SURPRISE, Ariz. -- Cubs manager Lou Piniella denied he had a "surprise" in store for Wednesday's game against the Texas Rangers at Surprise Stadium.
But Piniella did add a new twist to the Cubs' ever-evolving starting lineup: left fielder Alfonso Soriano moving from the leadoff spot to No. 2, beginning Friday.
That would move shortstop Ryan Theriot to first and right fielder Kosuke Fukudome to fifth, a move Piniella signaled Tuesday.
"We're just going to look at it; that's what spring training's for," said Piniella, who has been bemoaning his offense's lack of production. "We want to keep Soriano nice and healthy and strong all year. It seems to me that maybe out of the leadoff spot, he'll want to do too much, run too soon. We'll see. Just take a look at it."
Last year, Soriano missed five games with a left-hamstring strain in April. In August, he went on the disabled list for the first time in his career, missing three weeks with a severely strained right quadriceps.

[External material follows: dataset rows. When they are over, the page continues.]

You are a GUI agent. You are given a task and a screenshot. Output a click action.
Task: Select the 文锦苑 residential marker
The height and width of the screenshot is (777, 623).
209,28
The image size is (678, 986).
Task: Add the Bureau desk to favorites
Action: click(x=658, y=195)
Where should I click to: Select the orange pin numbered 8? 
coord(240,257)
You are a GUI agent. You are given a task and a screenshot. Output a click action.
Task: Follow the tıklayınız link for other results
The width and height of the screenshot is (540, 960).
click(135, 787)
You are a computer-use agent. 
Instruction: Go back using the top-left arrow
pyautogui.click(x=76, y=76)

"Put it this way: Out of the 2-hole, it might be easier for him to not have to run as much," Piniella said. "We've just got to look at it. My thought on this basically is for his own good and actually for the team's good because keeping him in that lineup is important to us."
Soriano batted leadoff Wednesday and hit his first homer of the spring in the fifth inning. He will get today off before batting second Friday.
As he always has done, Soriano voiced a willingness to go along with Piniella, even though he prefers to bat first. Last year in the third spot, Soriano was 5-for-28 (.179). He was 0-for-8 batting fifth, but he was a .308 hitter batting leadoff.
"I don't know," he told reporters after being forewarned of the move by Piniella. "Whatever he feels is good and works for the team, I'm OK. If he's thinking batting second that I can help the team more so, I'm OK with that. He's trying to protect my legs. I think I'll be fine with my legs, maybe a couple more games. I feel more confident with my legs.
"I'm going to be the same guy, still very aggressive at home plate and try to swing at strikes."
Of course, with Baltimore Orioles scouts watching the Cubs every day, the move might to a prelude to Brian Roberts leading off, if the teams can ever reach a deal.
"This gives us a sneak preview," Piniella said, maybe only half-joking.
Getting better: Center fielder Sam Fuld appears to be settling down after a slow start in the Cactus League. Fuld had fallen behind Felix Pie in the battle for a job in center.
Lou Piniella had attributed Fuld's struggles to dealing with his first big-league camp.
"I think it was probably a factor to some extent," Fuld said. "I try to play as relaxed and loose as possible, but I think there's only so much you can do. Nerves probably played a part at some level.
"I think it was a combination of that and not really feeling comfortable as it is. A lot of time, at-bats in the spring can be a struggle. It's your first swings and your first time seeing pitches in a few months."
Fuld made a pair of sparkling catches late last season for the Cubs. He doesn't have a big-league hit, but he was the MVP of the Arizona Fall League.
Rangers 5, Cubs 4
Cubs' record: 5-10
At the plate: Alfonso Soriano hit his first homer, a 2-run, opposite-field drive in the fifth. DH Daryle Ward picked up his fifth straight hit in Surprise, a first-inning single. Matt Murton had an RBI single, and nonroster first baseman Micah Hoffpauir hit his second homer.
On the mound: Lefty Ted Lilly worked 4 innings, giving up 7 hits and 3 runs. Jose Ascanio, who is struggling to make the team, gave up a homer to Michael Young in the fifth. Bob Howry (0-1, 11.81 ERA), working on back-to-back days, was the loser, giving up a homer to Gerald Laird. "Howry just struggles early, what I can I say?" manager Lou Piniella said. "Just keep getting his work and getting stronger."
Next: The Cubs return to HoHoKam Park to play the San Diego Padres. Jason Marquis pitches for the Cubs against Greg Maddux.